FUNDAMENTOS JURÍDICOS

  1. El art. 56.1 de la Ley Orgánica del Tribunal Constitucional (LOTC) dispone que la interposición de un recurso de amparo no suspenderá los efectos del acto o Sentencia impugnados, concretando el art. 56.2 LOTC que podrá disponerse la suspensión cuando su ejecución "produzca un perjuicio al recurrente que pudiera hacer perder al amparo su finalidad", si bien se consagra como limitación a esa facultad que "la suspensión no ocasione perturbación grave a un interés constitucionalmente protegido, ni a los derechos fundamentales o libertades públicas de otra persona".

    De ello se deriva, como regla general, que la admisión del amparo no conlleva la automática suspensión de la ejecución de los actos recurridos, ni siquiera en el supuesto expresamente previsto de la pérdida de finalidad del amparo, dado que la suspensión se condiciona a la no producción de perturbación grave de intereses constitucionalmente protegidos o de los derechos fundamentales y libertades públicas de un tercero.
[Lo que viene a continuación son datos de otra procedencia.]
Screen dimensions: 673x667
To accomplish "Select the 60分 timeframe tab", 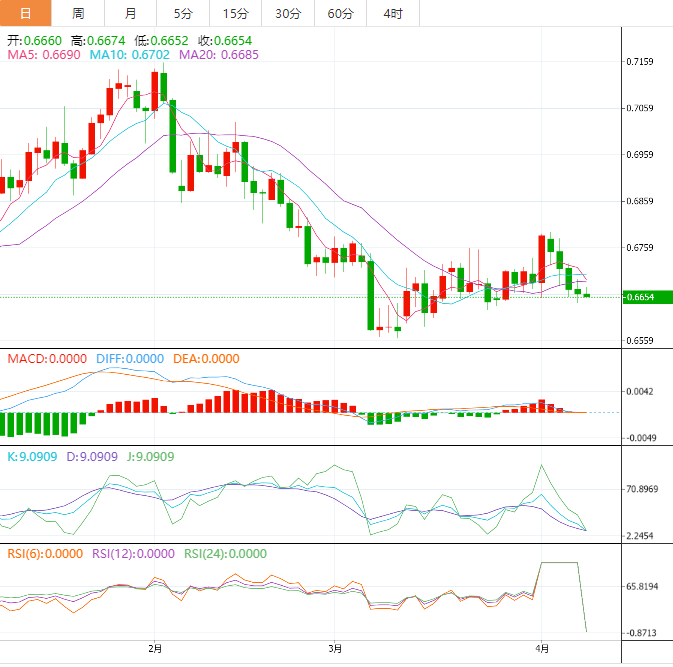I will (340, 13).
  2. Conforme ha quedado expuesto, el recurrente en amparo impugna el Auto de la Sección Segunda de la Sala de lo Penal de la Audiencia Nacional de 25 de enero de 2008, que fijó la fecha de su licenciamiento definitivo, así como el posterior Auto de 5 de marzo de 2009, que desestimó el recurso de casación interpuesto contra el mismo. De modo que las resoluciones judiciales recurridas en amparo no son aquellas que impusieron las penas privativas de libertad sino las que fijaron el licenciamiento definitivo siguiendo el criterio jurisprudencial establecido por la Sala de lo Penal del Tribunal Supremo a partir de su Sentencia 197/2006, de 28 de febrero.
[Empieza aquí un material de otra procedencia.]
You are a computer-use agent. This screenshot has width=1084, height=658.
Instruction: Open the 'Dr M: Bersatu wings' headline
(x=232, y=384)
    Por tanto, lo que el recurrente pretende es que este Tribunal acuerde cautelarmente su inmediata puesta en libertad en tanto se resuelva el recurso de amparo y, en consecuencia, se pronuncie sobre si el recurrente habría cumplido ya su condena el día 11 de abril de 2008, según sostiene, o si, en cambio, no la extingue hasta el día 24 de junio de 2015 (como es el criterio de las resoluciones judiciales impugnadas), pues lo contrario, añade el recurrente, le produciría un perjuicio irreparable, en el caso de otorgarse finalmente el amparo.

    Pues bien, este Tribunal ya ha resuelto en casos semejantes al presente (en los AATC 43/2008, de 11 de febrero y 206/2010, de 30 de diciembre) que no resulta procedente la puesta en libertad del recurrente de modo cautelar, por implicar ello una perturbación grave de los intereses generales y, en concreto, del legítimo interés público en el cumplimiento de las penas, en atención a la gravedad de las que se están ejecutando. A ello se añade la circunstancia de que la puesta en libertad del recurrente supondría, al menos parcialmente, un otorgamiento anticipado del amparo que se solicita, lo que desnaturalizaría el carácter cautelar de la medida (por todos, AATC 132/1982, de 31 de marzo, FJ único; 292/2005, de 4 de julio, FJ 2; 3/2006, de 16 de enero, FJ 2; y 3/2011, de 14 de febrero, FJ único).

    Por todo lo expuesto, la Sala

ACUERDA

Denegar la medida cautelar de suspensión solicitada por don José Félix Zabarte Jainaga en el recurso de amparo núm. 4627-2009.

Madrid, a seis de junio de dos mil once.